The Supreme Court has shown uncharacteristic alacrity by deciding to hold daily hearings in the Ram Janmabhoomi-Babri Masjid title dispute case. It is possible the court is doing this to resolve the decades-old issue before Chief Justice of India Ranjan Gogoi retires in November. But the Supreme Court has shown little and sometimes no interest in taking up cases involving gross violation of human rights.
Law is a strange creature, often taking a form that the powerful don’t like because of the unintended consequences. Sometimes, even the five senior judges of the Supreme Court can’t control or anticipate these consequences.
But what the current five most senior judges of the Supreme Court can certainly do is not let anything come in the way of putting an end to one of India’s most controversial cases. This, and not another round of mediation, could actually bring closure to the Ayodhya-Babri Masjid dispute. The judges must leave no room for any political party to play politics in the matter. The dispute has not only lingered too long, but it has also claimed many lives over the years – also making and breaking several political careers.
Don’t fall for mediation
On Monday, the Ayodhya mediation committee told the Supreme Court that Hindu and Muslim groups want to resume talks for an amicable solution.
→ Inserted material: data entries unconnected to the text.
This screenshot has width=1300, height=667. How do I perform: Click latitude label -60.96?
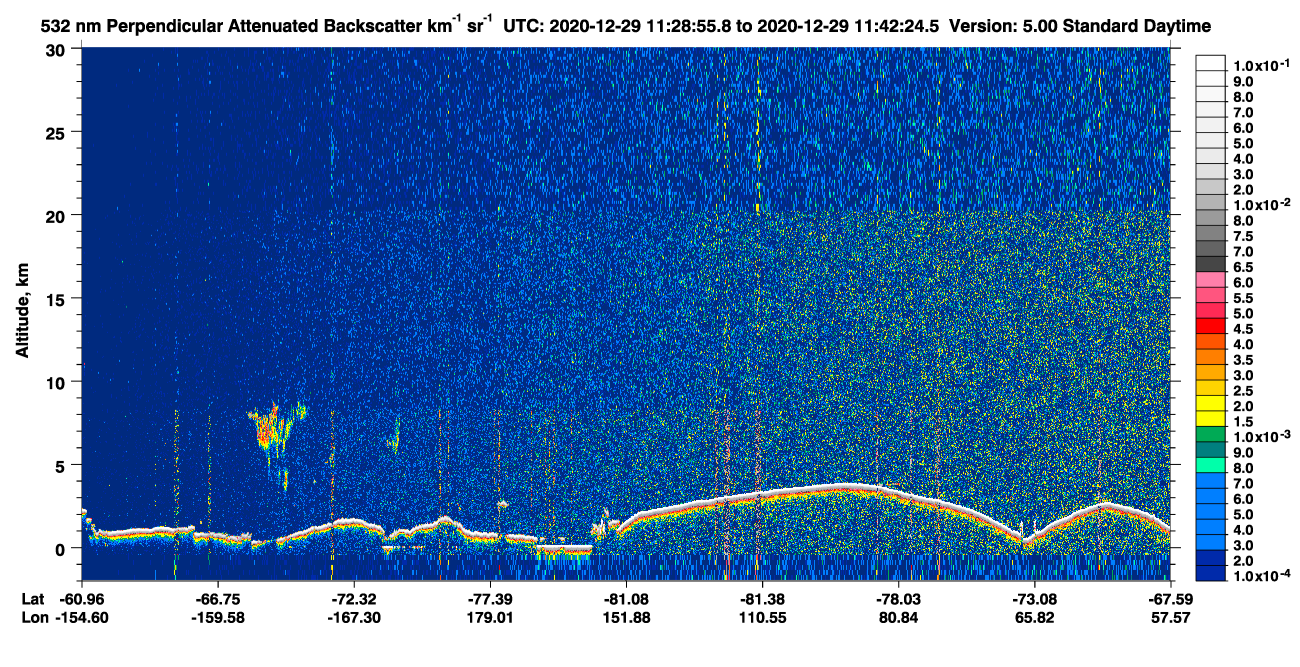coord(82,598)
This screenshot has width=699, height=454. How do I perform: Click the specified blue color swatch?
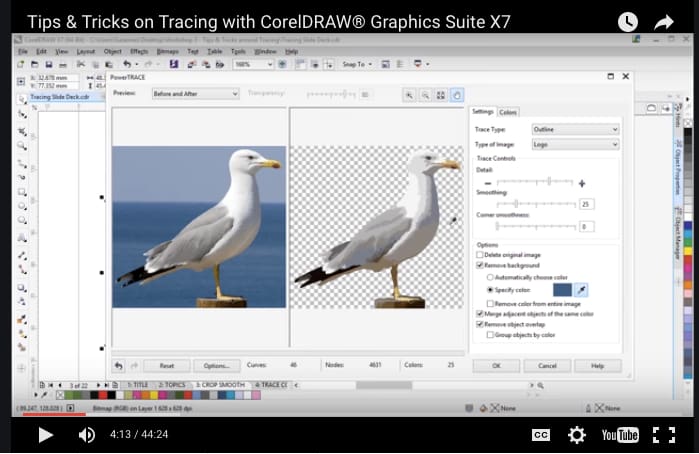click(x=562, y=290)
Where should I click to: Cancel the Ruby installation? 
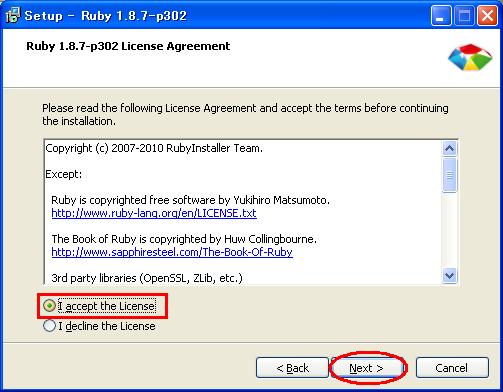tap(452, 368)
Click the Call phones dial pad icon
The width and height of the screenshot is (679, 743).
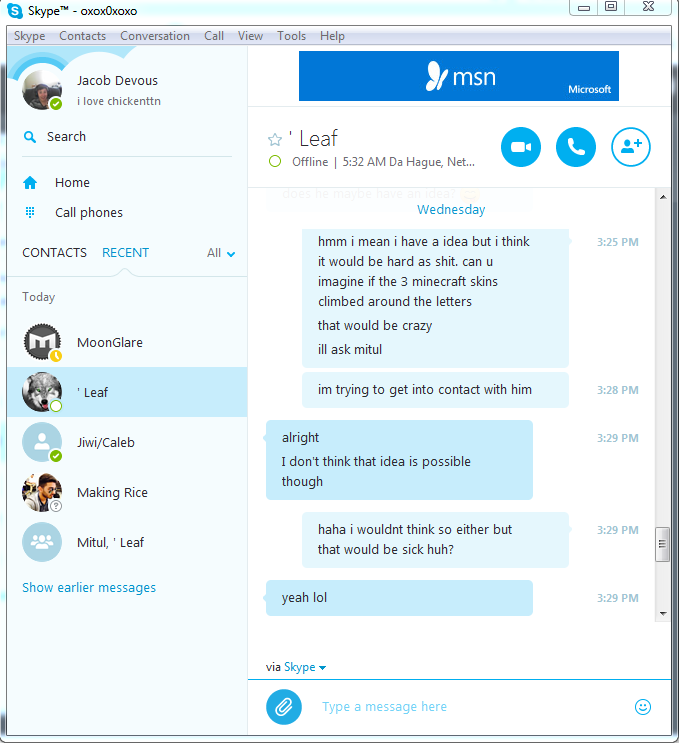(x=30, y=212)
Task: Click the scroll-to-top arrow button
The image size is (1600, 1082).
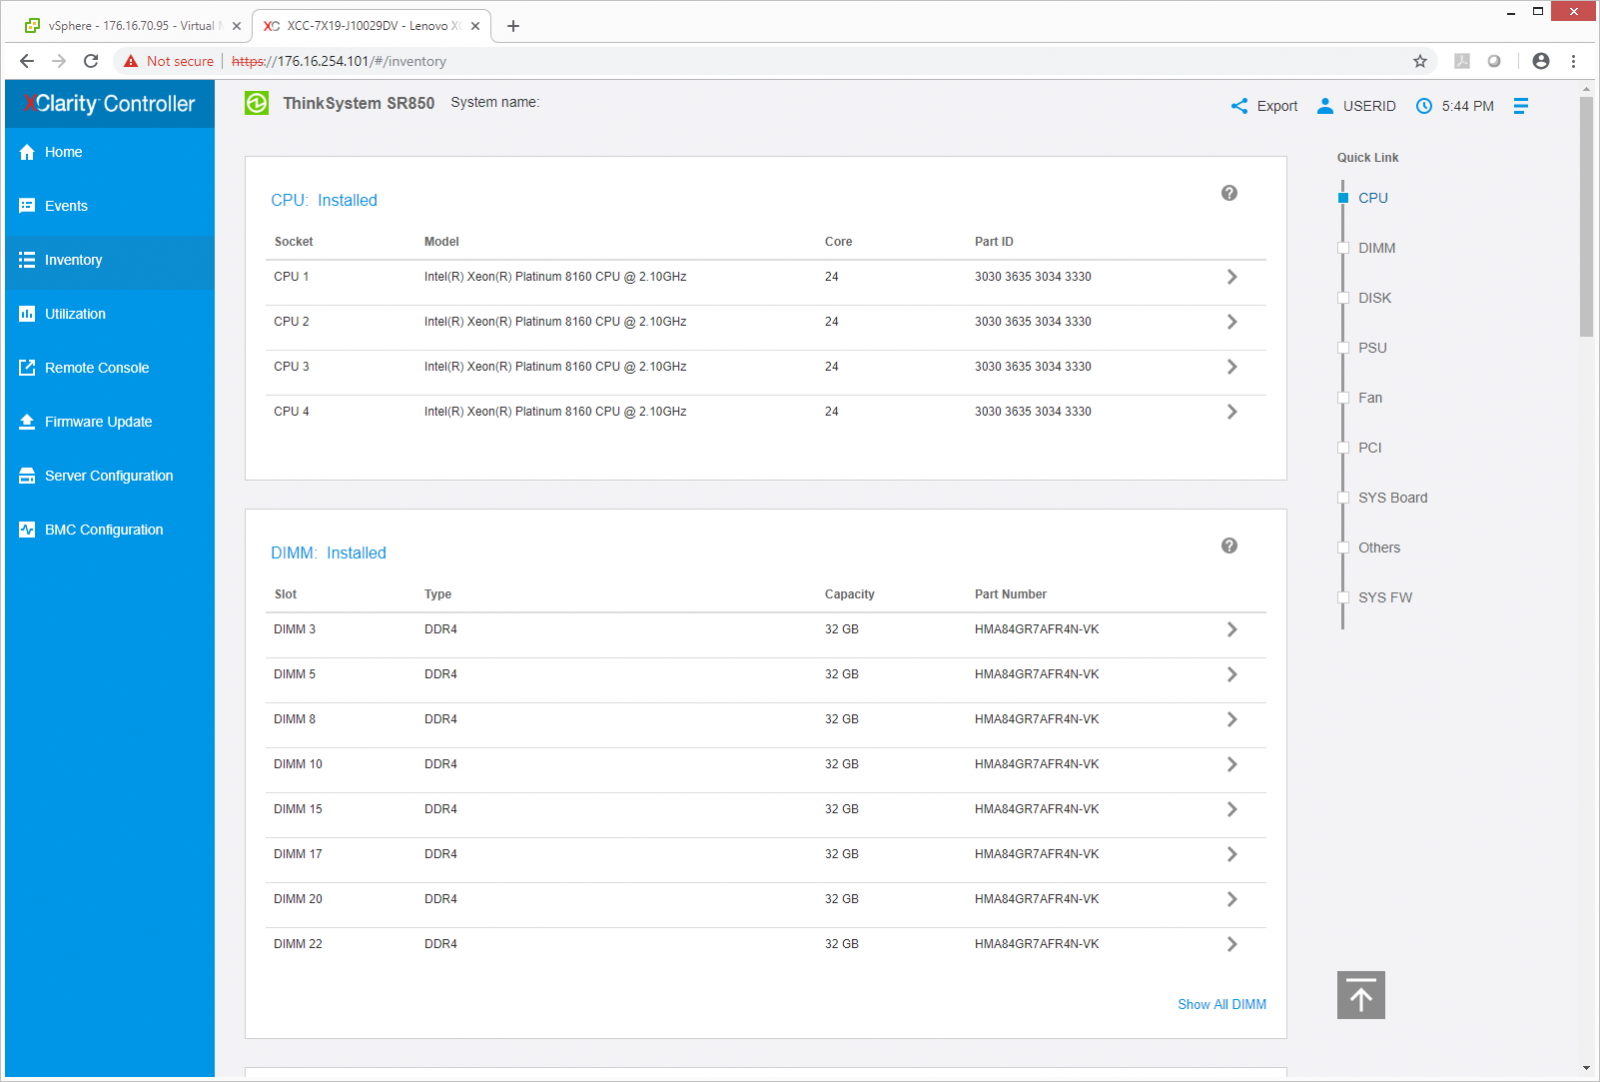Action: tap(1360, 995)
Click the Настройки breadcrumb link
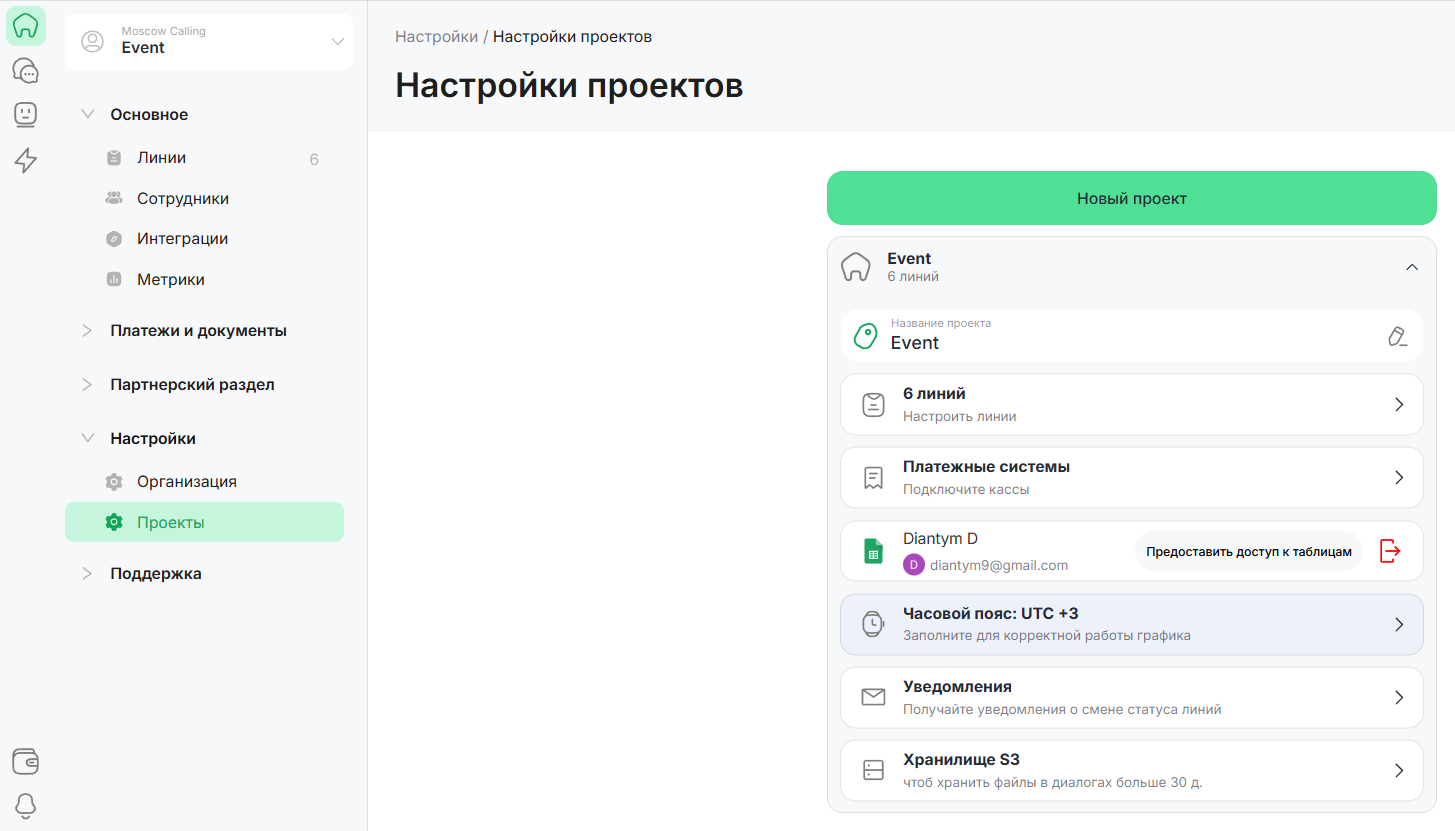The height and width of the screenshot is (831, 1455). coord(436,37)
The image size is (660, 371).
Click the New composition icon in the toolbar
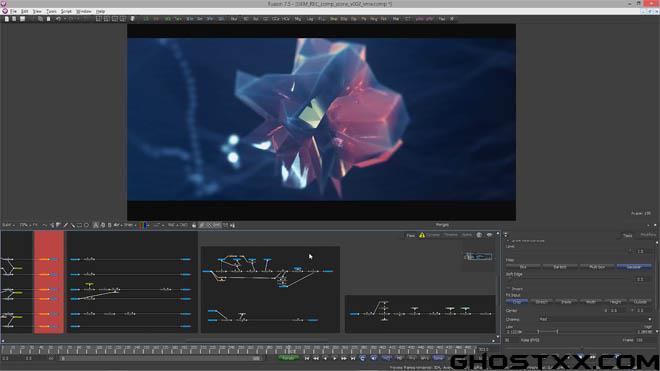point(7,19)
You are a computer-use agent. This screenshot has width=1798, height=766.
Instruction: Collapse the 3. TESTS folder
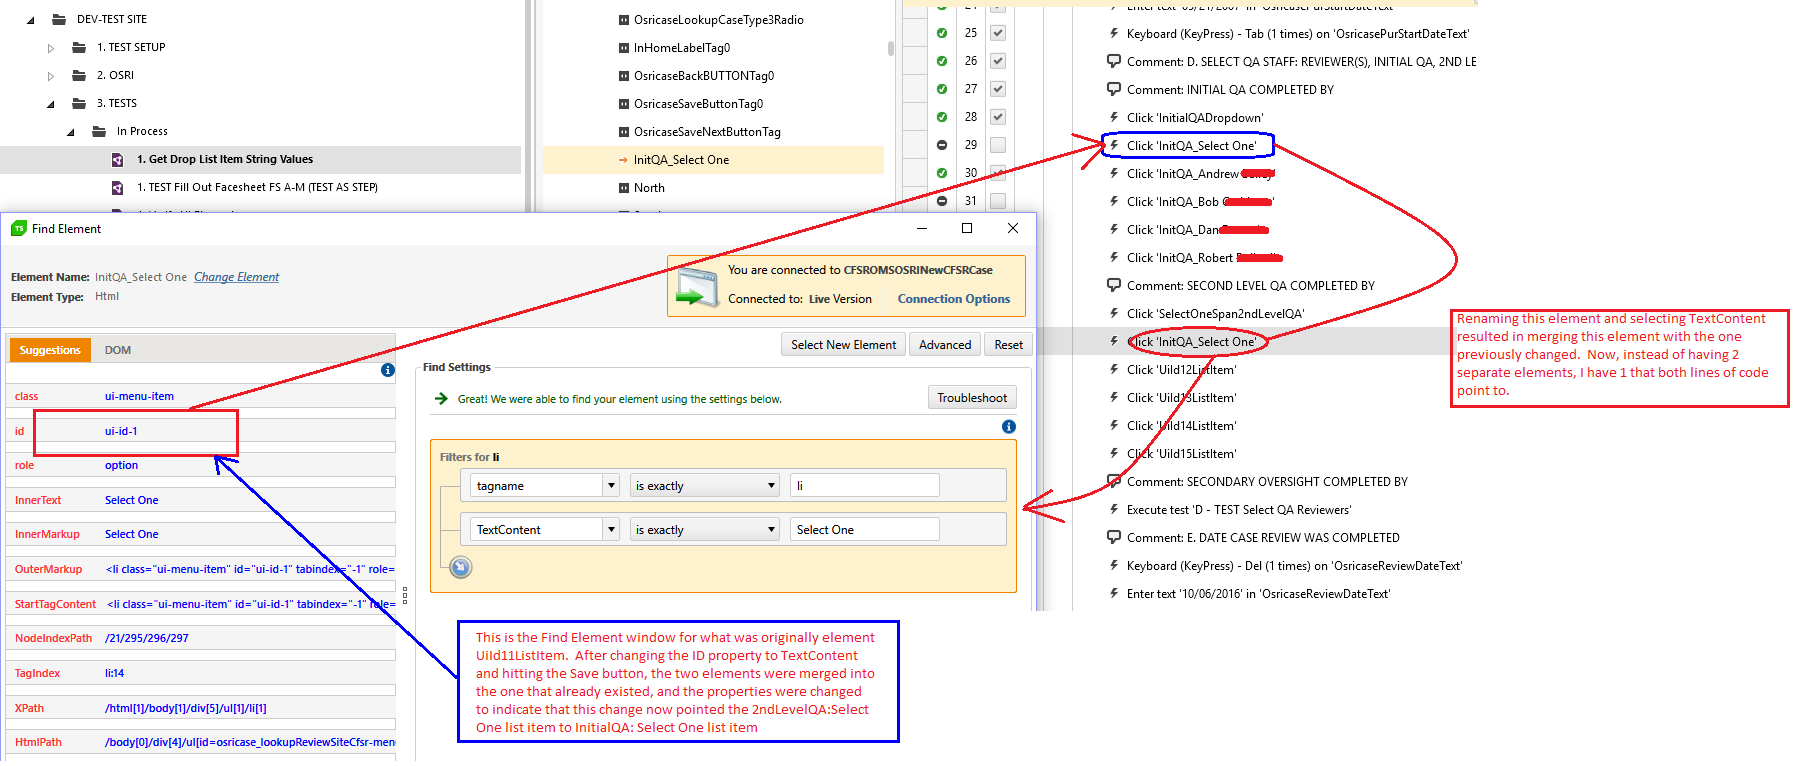point(51,104)
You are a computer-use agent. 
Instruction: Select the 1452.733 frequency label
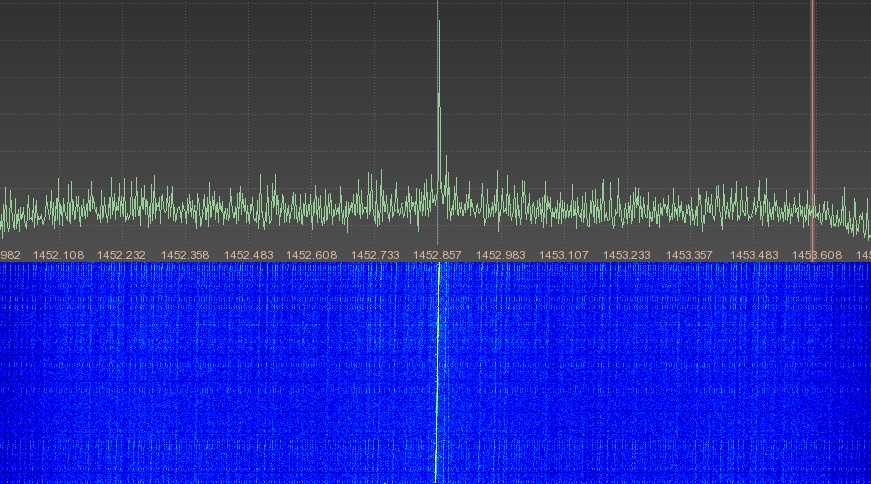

But the Supreme Court knows that mediation among parties to the dispute had failed to settle the matter before, and there is nothing to suggest it won’t fail again.
While many consider it as a civil dispute over who owns the 2.77 acres of land, it is religion that is at the heart of the matter and it comes with all the pulls and pressures associated with the tussles between two or more religions. And not just religion, it is now a deadly cauldron of politics mixed with religion, with hundreds of years of contested history and tales of invasions etched in public memory.
Which is why the Supreme Court must not allow the case to be derailed by the mediation committee’s latest attempt.
The application filed by the committee suggests that just as the constitutional bench hears the case, the mediation could also go on alongside. But it would be a bad idea to let this happen. Apart from the fact that there is a very bleak chance of the mediators succeeding, any such move will also result in the Supreme Court inviting criticism for changing its stance too often.
Unofficially, there have been several attempts to get Hindus and Muslims to settle the issue amicably. And the first time the Supreme Court backed a formal mediation was when a bench headed by then-CJI Jagdish Singh Khehar in 2017 mooted the idea of out-of-court settlement among rival parties because “these are issues of religion involving sentiments”.
However, lack of interest among parties ensured that the plan remained a non-starter until March this year, when the court proposed a court-monitored mediation process between the parties. The court appointed a panel, which was headed by former Supreme Court judge Fakkir Mohamed Ibrahim Kalifulla and included Ravi Shankar and senior advocate Sriram Panchu, and gave it eight weeks to find an amicable resolution.
In August, it became clear that the panel was unable to make all sides reach a consensus. The bench headed by CJI Ranjan Gogoi indicated that the mediation had failed.
There is little to suggest there has been any change of heart in any of the parties to merit another shot at mediation.
Only one way out
So, will mediation succeed where everything else has failed?
The answer is a big no. The battle lines are clearly drawn and there is little incentive for either side to agree to a pull-back from the stated position. Even if the Hindu litigants agree to some mediated give-and-take settlement, will the BJP and the Sangh outfits, which have over the years turned the Ram temple into a political, vote-catching, emotive issue, agree?
Similarly, it’s difficult to see Muslims accept any softening of claims by their representatives in the case without a fresh round of claims and counterclaims.
Statesmen-politicians like P.V. Narasimha Rao (before demolition) and Atal Bihari Vajpayee (who set up a special Ayodhya cell in his office in January 2002) tried to get all sides to sit together and thrash out their differences. But they failed miserably.
The Supreme Court has also tried the mediation route and failed. It is incumbent upon the court to settle the matter judicially, and do so swiftly.
The author is a senior journalist. Views are personal.